Carni

 

La montagna marchigiana è nota per la varietà di essenze vegetali e pascoli spontanei, sani e ricchi. I mezzadri alternavano cavalli, bovini e ovini, per sfruttare meglio il terreno e non rovinare il pascolo, dato il diverso modo di brucare.

I foraggi di conseguenza, sono di qualitá decisamente superiore. In questo contesto ambientale e culturale cresce la razza bovina marchigiana, fra le migliori per genuinità e pregio. Pronipote del bovino dalle grandi corna, si evolve grazie all'incrocio con la chiamna e, a partire dall'inizio del XX secolo, con la romagnola.

Il risultato di una curata attenzione alimentare è la razza gigante, le cui carni sono tutelate dal marchio IGP "Vitellone bianco dell'Appennino centrale".
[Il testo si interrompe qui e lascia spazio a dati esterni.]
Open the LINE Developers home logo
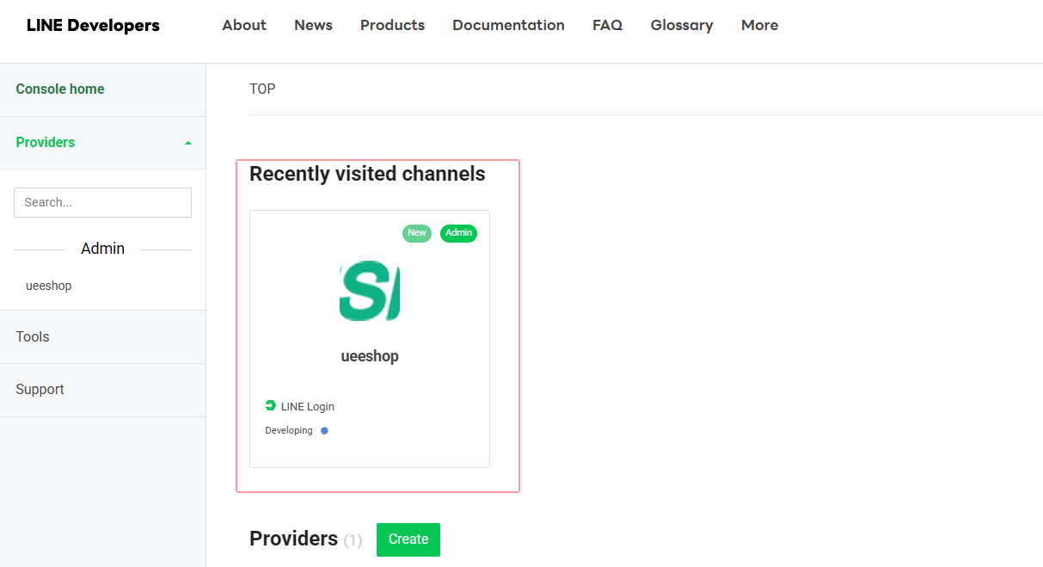 (93, 26)
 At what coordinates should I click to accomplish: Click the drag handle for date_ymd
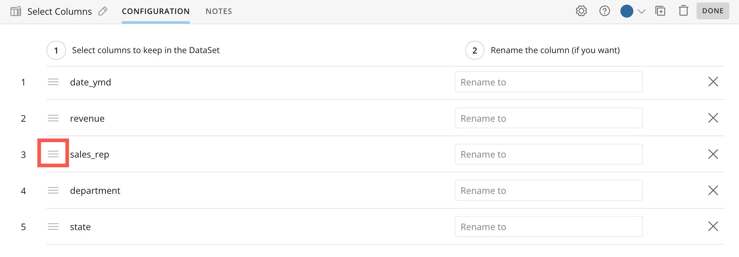pyautogui.click(x=53, y=82)
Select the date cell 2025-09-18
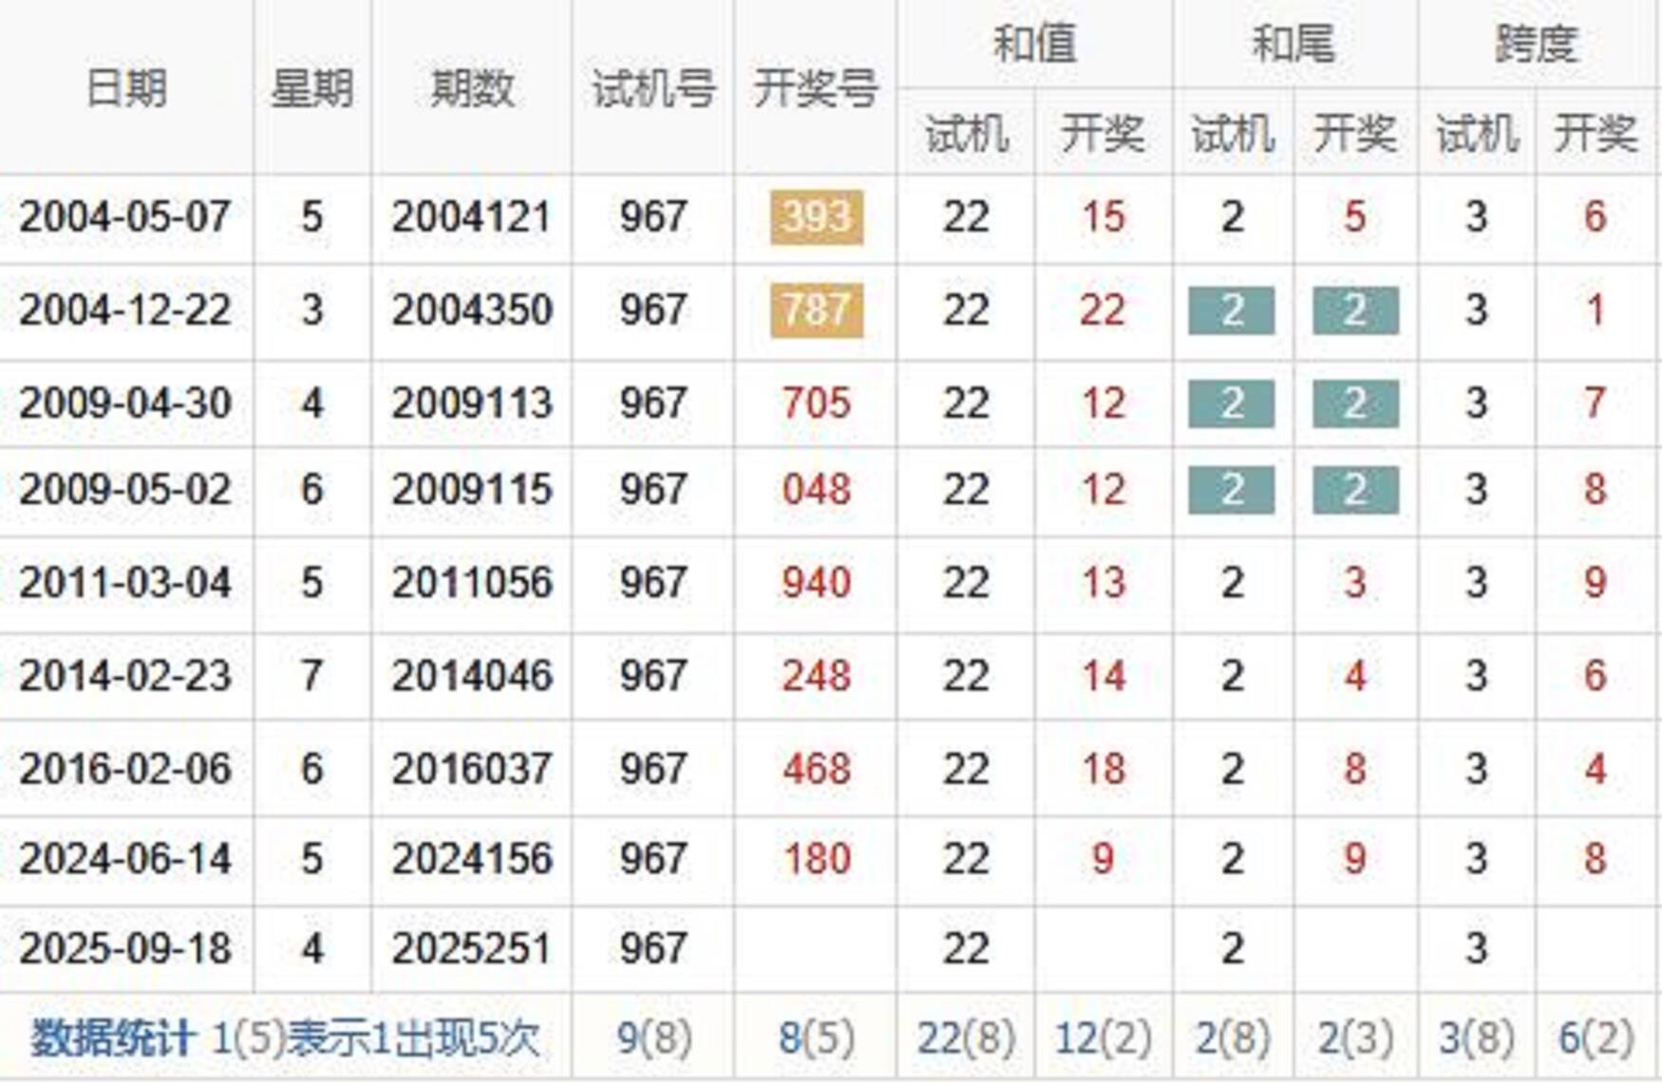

L'ambiente il clima dolce ed i pascoli incontaminati sono gli ingredienti essenziali, per cui anche la carne equina (il cavallo del Catria) è di qualità superiore. L'allevamento della bassa corte (polli, conigli, tacchini, etc.), che oggi si va affermando a livello industriale, rimane una presenza costante nell'aia e nell'alimentazione, ingredienti base di numerose e gustose ricette.

Anche la suinicoltura, che annovera circa 90 allevamenti nel circuito delle Dop dei prosciutti di Parma e San Daniele è di importanza rilevante nelle Marche. Per il comparto suinicolo, quindi, l’orientamento è verso la qualità.